Two-thirds of the 1.4 million Germans addicted to prescription drugs are women
Drug deaths are down in Germany, but prescription drug abuse is up, and youths are starting to drink earlier and exorbitantly, according to a new government report.
The 2007 study on drugs and addiction, released on Thursday, found that the number of drug-related deaths in Germany dropped to 1,296 in 2006, the lowest level in 17 years.
The study also revealed that there were 30 fewer drug-related deaths last year compared to 2005, a large decrease from the 2,030 deaths recorded in 2000.
Deaths caused by drugs like cocaine and heroin are down
Despite the good news on those fronts, Federal Drug Commissioner Sabine Baetzing said drugs continue to be a serious problem that should not be ignored.
"The containment of drug and addiction problems remains one of the most important political and societal challenges in Germany," Baetzing said in a statement.
The number of first-time users of hard drugs like heroin and cocaine also declined in 2006.
Soft drugs a problem
While the report documented some successes against hard drugs, it also highlighted Germany’s continued problems in managing addiction to so-called "soft" drugs like tobacco, alcohol and prescription drugs. According to Baetzing, the use of soft drugs is becoming more and more acceptable in the German society.
"The relaxed view of everyday drugs like tobacco, alcohol and prescription drugs in particular leads to immeasurable, often silent and unnoticed suffering for those addicted," she said.
Some 1.6 million Germans were classed as suffering from alcohol dependency in the report, which said one in five people aged between 12 and 25 were regular consumers of alcohol -- drinking more alcohol and starting younger than ever before.
German youths are starting to drink at younger ages
The problem of excessive alcohol consumption among youth hit the headlines recently when a 16-year-old died in Berlin after a night of binge drinking at a club. Some reports claim that the boy drank upwards of 50 shots of tequila.

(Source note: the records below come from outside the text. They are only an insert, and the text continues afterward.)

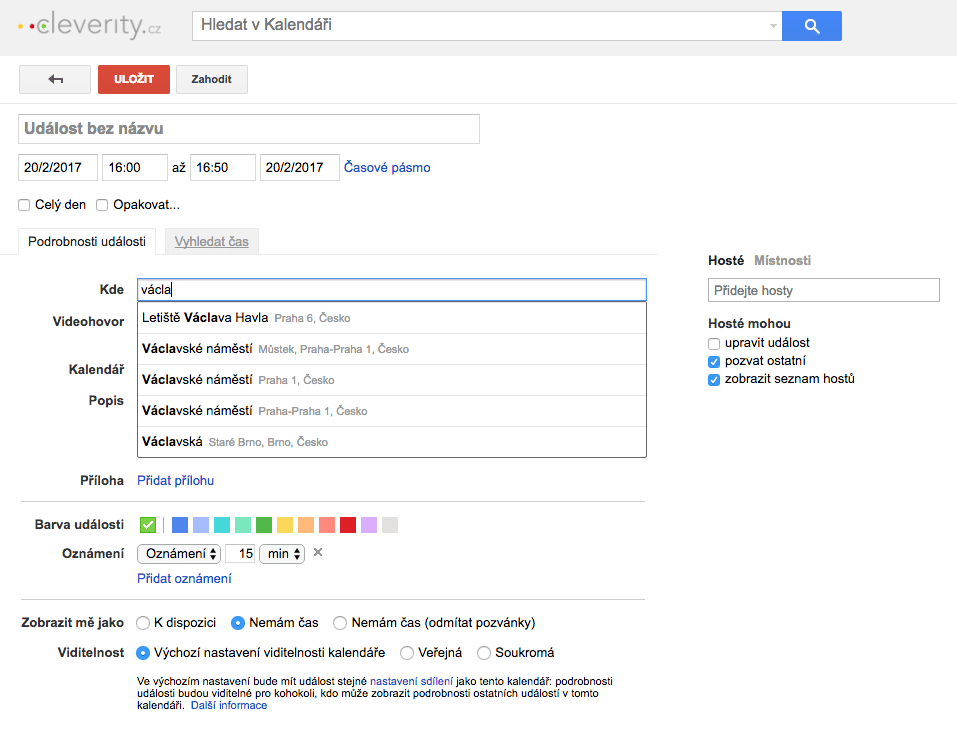Click the Zahodit button
This screenshot has width=957, height=748.
coord(211,80)
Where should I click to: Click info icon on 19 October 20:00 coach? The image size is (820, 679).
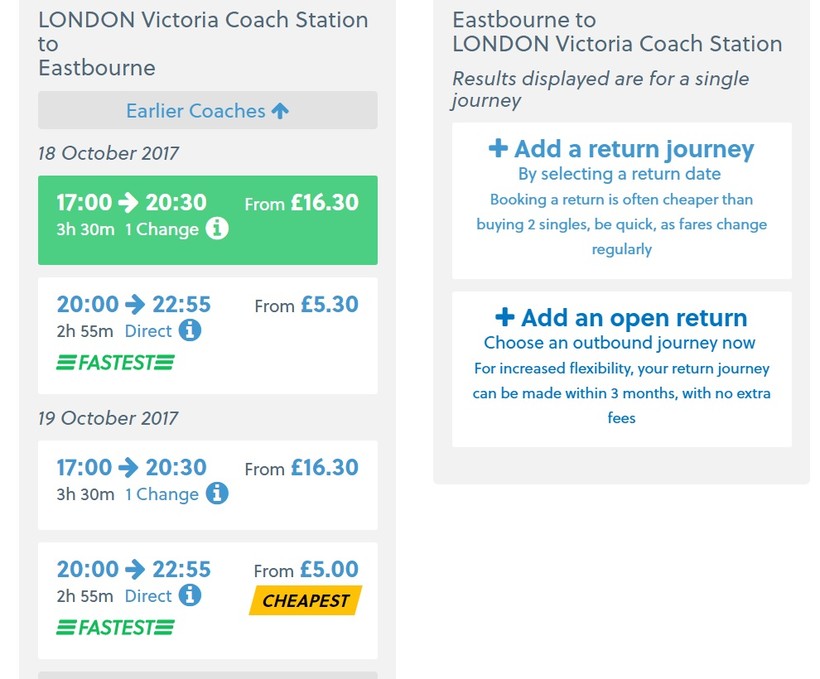[x=190, y=595]
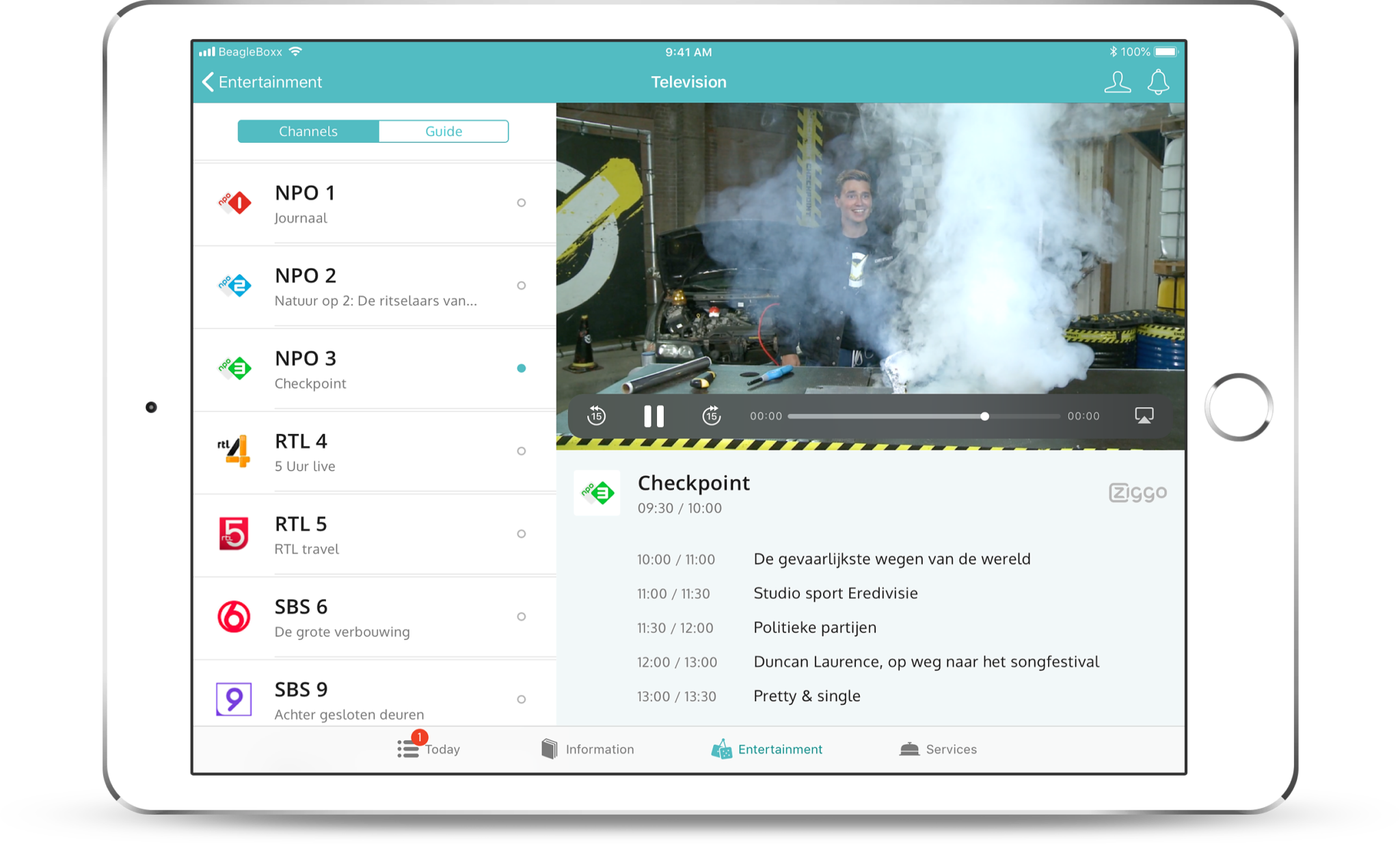Go back to Entertainment
The image size is (1400, 844).
262,82
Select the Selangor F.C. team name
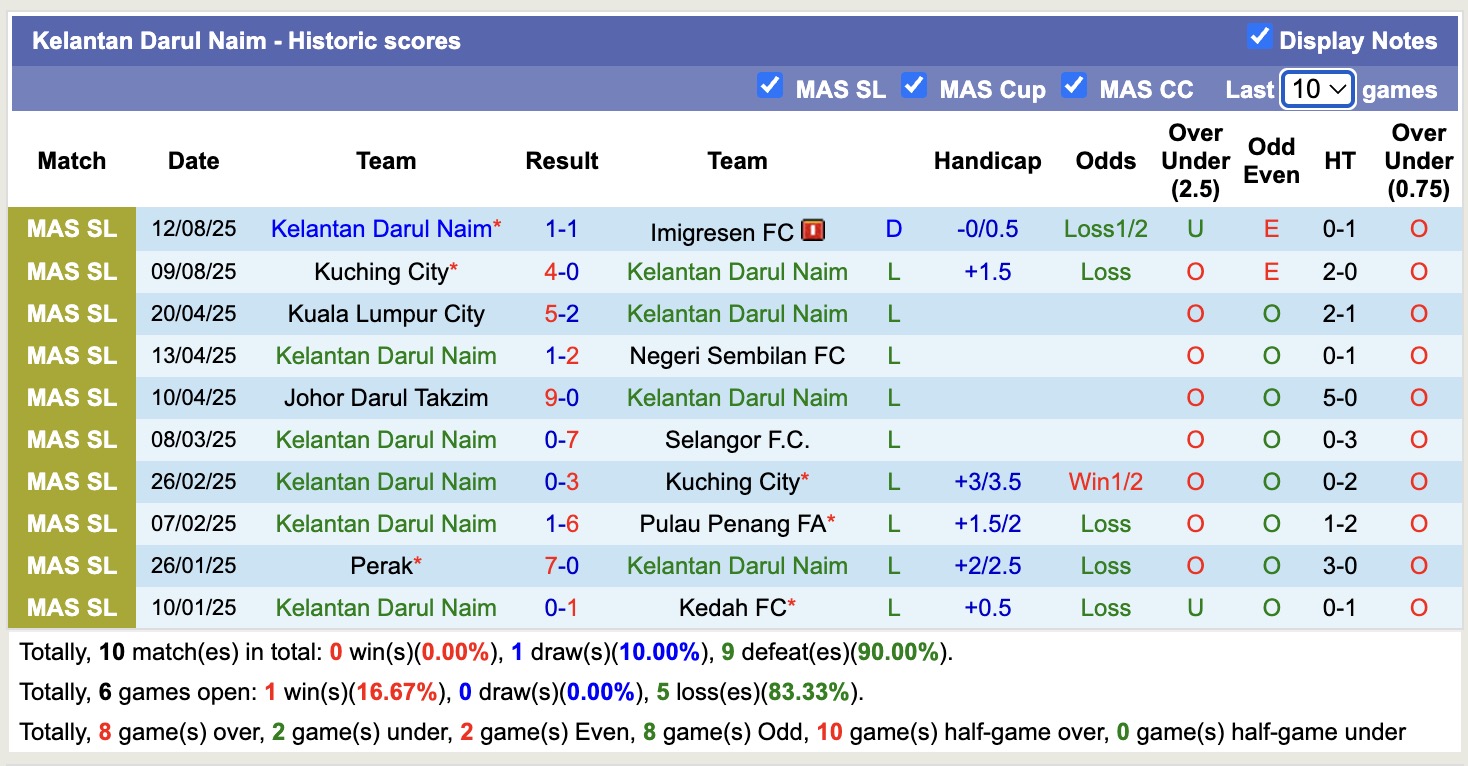This screenshot has width=1468, height=766. coord(737,439)
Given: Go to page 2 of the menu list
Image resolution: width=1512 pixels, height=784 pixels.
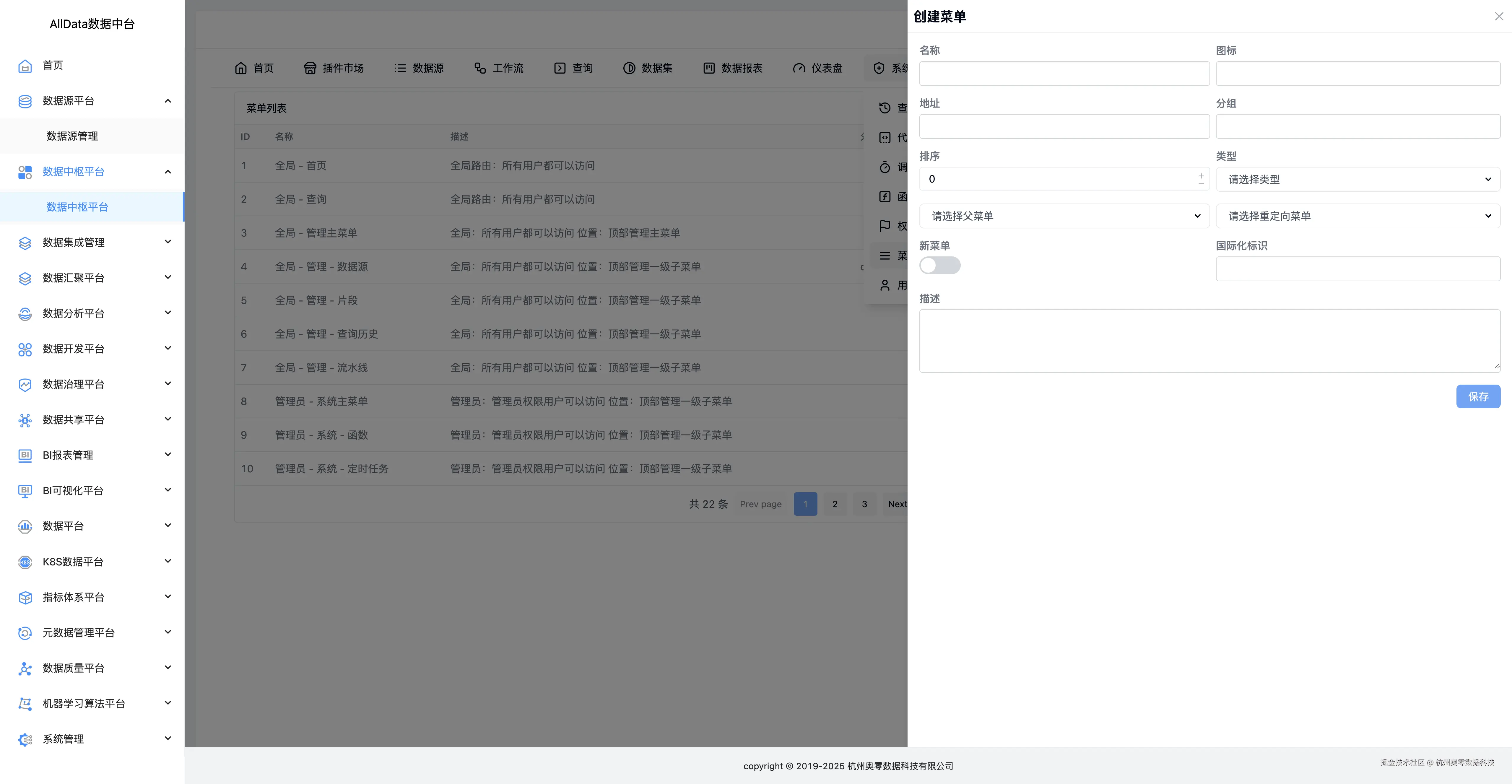Looking at the screenshot, I should click(835, 503).
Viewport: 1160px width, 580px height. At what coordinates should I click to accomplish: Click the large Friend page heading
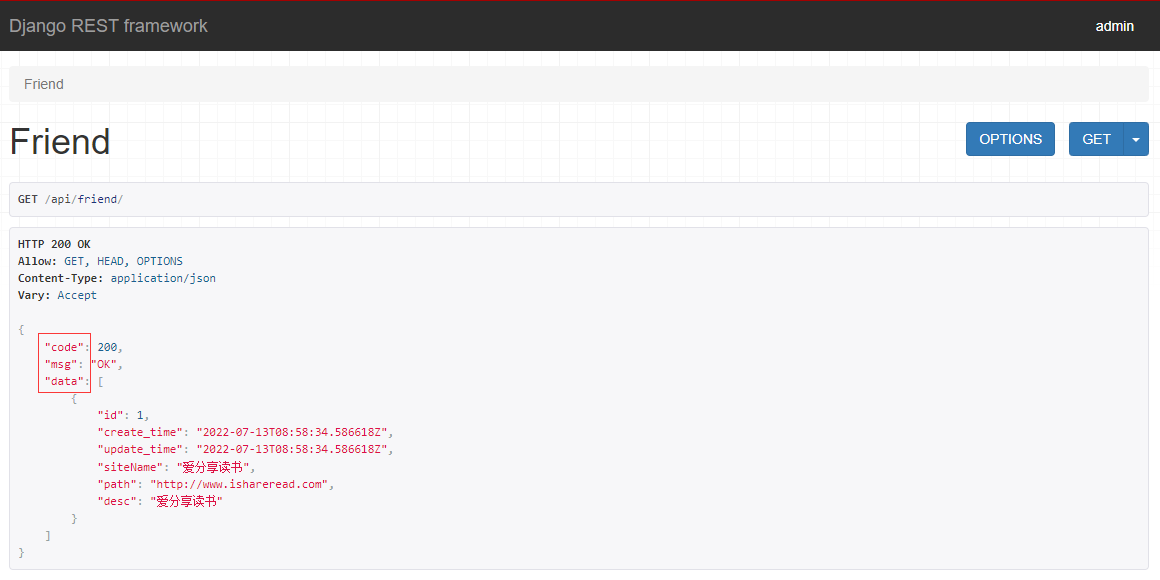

Lawmakers are now considering whether to revisit the possibility of raising the drinking age for beer and wine from 16 to 18 years old.
"The affair is extremely serious, the data is alarming," said Mario Czaja, a conservative Christian Democrat (CDU) lawmaker in Berlin.
The report went on to document that between 1.4 and 1.9 million Germans are addicted to prescription drugs, two-thirds of whom are women.
Karin Mohn from the German Center of Addiction Research said in the report that prescription drugs are too quickly prescribed to women for social and psychological symptoms.